57 Petro-Canada Annual Information Form
Additional Disclosure Relating to Directors
To the knowledge of Petro-Canada, no director of Petro-Canada is, or has been in the last ten years, a director or executive officer of an issuer that, while that person was acting in that capacity, (a) was the subject of a cease trade order or similar order or an order that denied the issuer access to any exemptions under Canadian securities legislation, for a period of more than 30 consecutive days, (b) was subject to an event that resulted, after that person ceased to be a director or executive officer, in the issuer being the subject of a cease trade or similar order or an order that denied the issuer access to any exemption under Canadian securities legislation, for a period of more than 30 consecutive days, or (c) or within a year of that person ceasing to act in that capacity, became bankrupt, made a proposal under any legislation relating to bankruptcy or insolvency or was subject to or instituted any proceedings, arrangement or compromise with creditors or had a receiver, receiver manager or trustee appointed to hold its assets except for the following:
- (i)
- Mme. Saucier, who is subject to a cease trade order in her capacity as a director of Nortel Networks Corporation. On May 31, 2004, the Ontario Securities Commission (OSC) issued a final management cease trade order (CTO) prohibiting certain directors, senior officers and certain current and former employees of Nortel Networks Corporation and Nortel Networks Limited from trading in the securities of Nortel Networks Corporation and Nortel Networks Limited, which finalized the temporary order issued on May 17, 2004. This final order will remain in effect until two full business days following the receipt by the OSC of all filings required to be made by Nortel Networks Corporation and Nortel Networks Limited pursuant to Ontario securities laws. Securities commissions in certain other provinces have issued similar final orders with respect to certain insiders of Nortel Networks Corporation and Nortel Networks Limited who are residents in those jurisdictions.
- (ii)
- Messrs. Currie and Kierans were directors of Teleglobe Inc. from December 2000 until April 2002. Teleglobe Inc. filed for court protection under insolvency statutes on May 28, 2002.
Corporate Governance Practices
Principles
As an international and publicly traded oil and gas company, Petro-Canada recognizes the importance of adhering to superior corporate governance standards. The Company has developed sound corporate governance policies and procedures, which are monitored and reviewed on a continuous basis, and adopts a "best practices" approach in all of its corporate governance initiatives. The Company's Board of Directors, management and employees believe that strong corporate governance is essential to the creation of shareholder value and maintaining the confidence of investors.

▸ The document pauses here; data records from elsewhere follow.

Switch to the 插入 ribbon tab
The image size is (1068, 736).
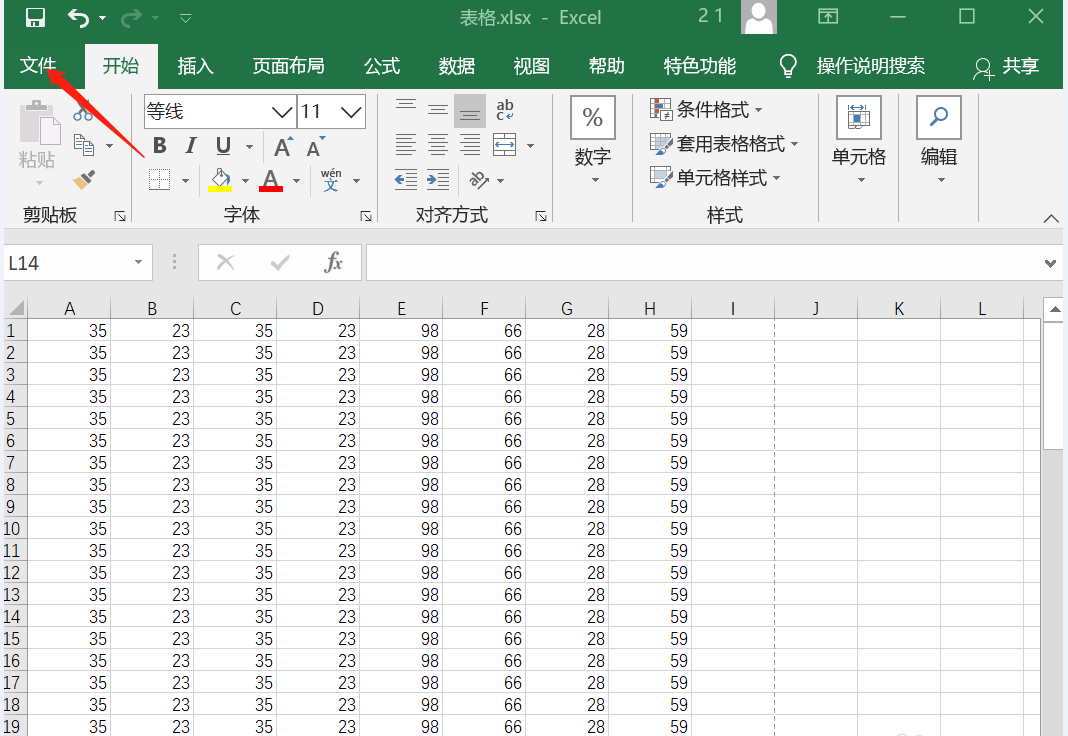[195, 66]
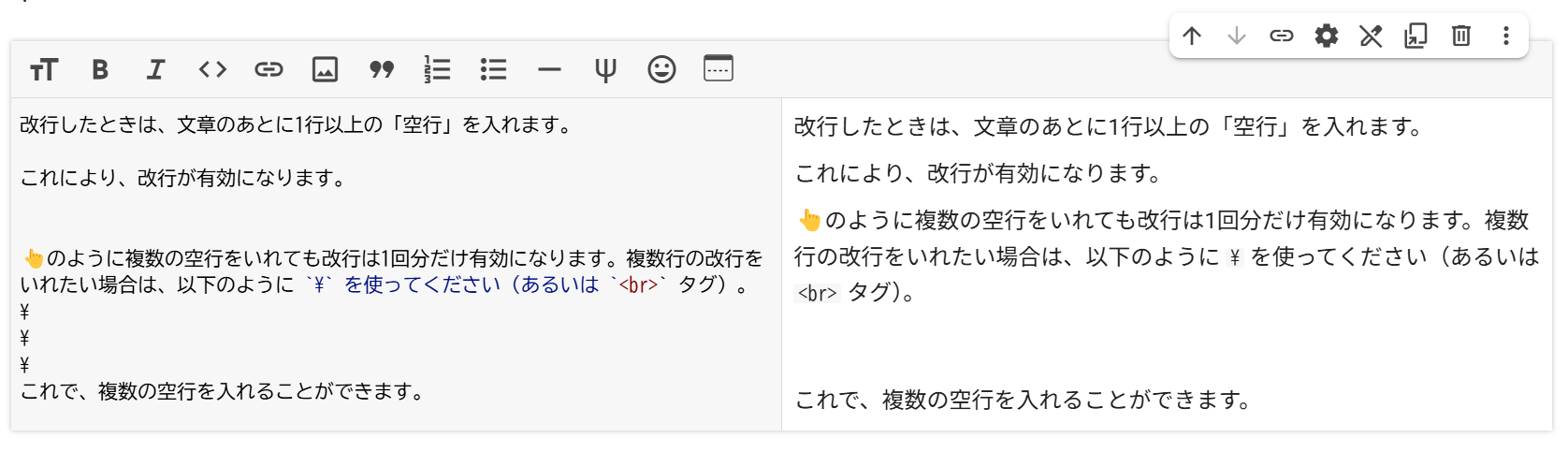Insert a horizontal rule line
The width and height of the screenshot is (1568, 452).
[x=549, y=69]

The Corporate Governance and Nominating Committee is responsible for monitoring the development of, and compliance with, corporate governance policies and procedures.
Board of Directors
The Board of Directors is responsible for overseeing the management of Petro-Canada's business and affairs. The Board of Directors has the statutory authority and obligation to act in good faith, with a view to protect and enhance the value of the Company, in the interest of all shareholders. To this end, members of the Board of Directors are expected to exercise independent judgment with the utmost honesty and integrity, adhering to all Company policies and procedures, legal requirements and regulatory regimes.
Composition of the Board of Directors
The Articles of the Company require the Board of Directors to be comprised of a minimum of nine and a maximum of 13 directors. The number of Directors may be increased or decreased by resolution of the Board of Directors within the minimum and maximum numbers set forth in the Articles.

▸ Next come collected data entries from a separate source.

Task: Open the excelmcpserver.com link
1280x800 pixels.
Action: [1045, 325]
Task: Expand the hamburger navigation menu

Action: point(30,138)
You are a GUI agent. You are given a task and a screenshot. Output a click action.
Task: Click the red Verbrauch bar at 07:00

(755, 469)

The Company's shareholders elect the Board of Directors at the Annual Meeting each year. The Corporate Governance and Nominating Committee is responsible for recommending Director nominees to the Board of Directors, having regard to the competencies and skills required by the Board of Directors and the competencies and skills that potential nominees would bring to the Board of Directors, if elected.

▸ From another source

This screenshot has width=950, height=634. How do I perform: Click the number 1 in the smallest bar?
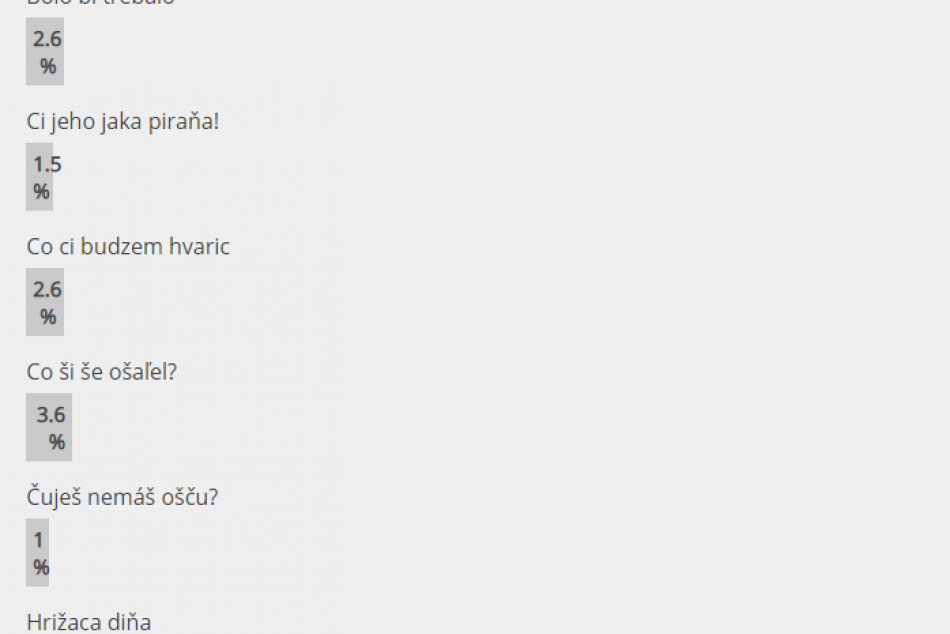tap(39, 540)
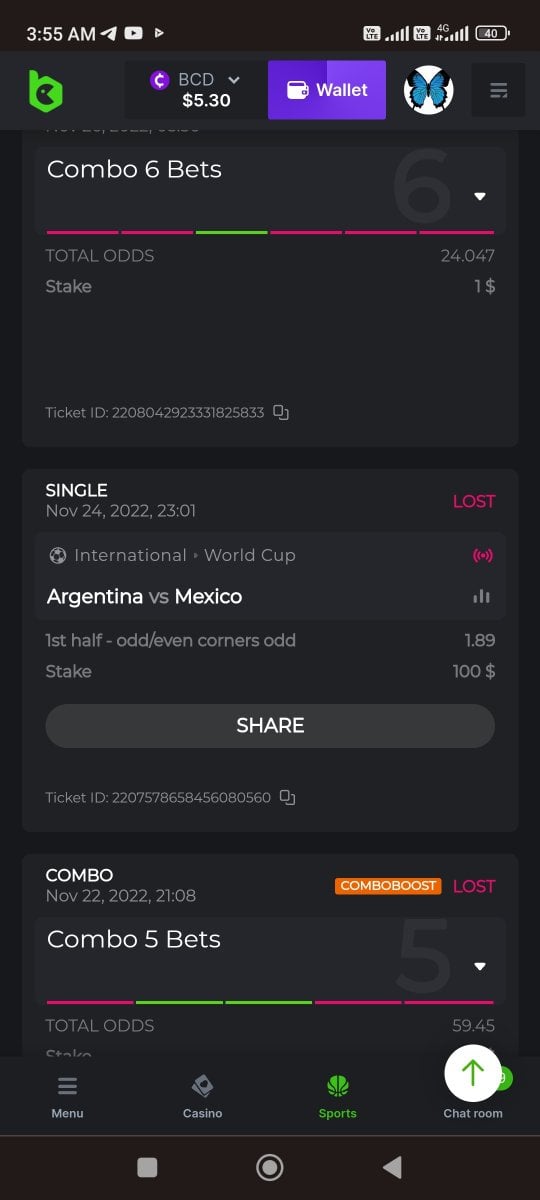Share the Argentina vs Mexico bet
This screenshot has width=540, height=1200.
click(x=270, y=725)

58 Petro-Canada Annual Information Form
Independence of the Board of Directors
Independence of the Board of Directors is essential to fulfilling its role in overseeing the Company's business and affairs. All but one of the current Directors are "unrelated" under the TSX Corporate Governance Guidelines and "independent" under Proposed National Instrument 58-101 (NI 58-101), the NYSE Corporate Governance Standards and theSarbanes-Oxley Act of 2002 (SOX).1 Ron A. Brenneman, Petro-Canada's president and chief executive officer, is not unrelated or independent. The Board of Directors has determined that no other Director is in a relationship with the Company that would preclude such Director's status as unrelated or independent under the foregoing rules and policies. To further the Company's aim to maintain Director independence, the Board of Directors holdsin camera sessions during each Directors' meeting without management present.
- 1
- Further detail regarding these regulations can be found in this AIF under "Legislative and Regulatory Requirements" and in the Company's Management Proxy Circular, dated March 3, 2005 as well as on the Web site at www.petro-canada.ca.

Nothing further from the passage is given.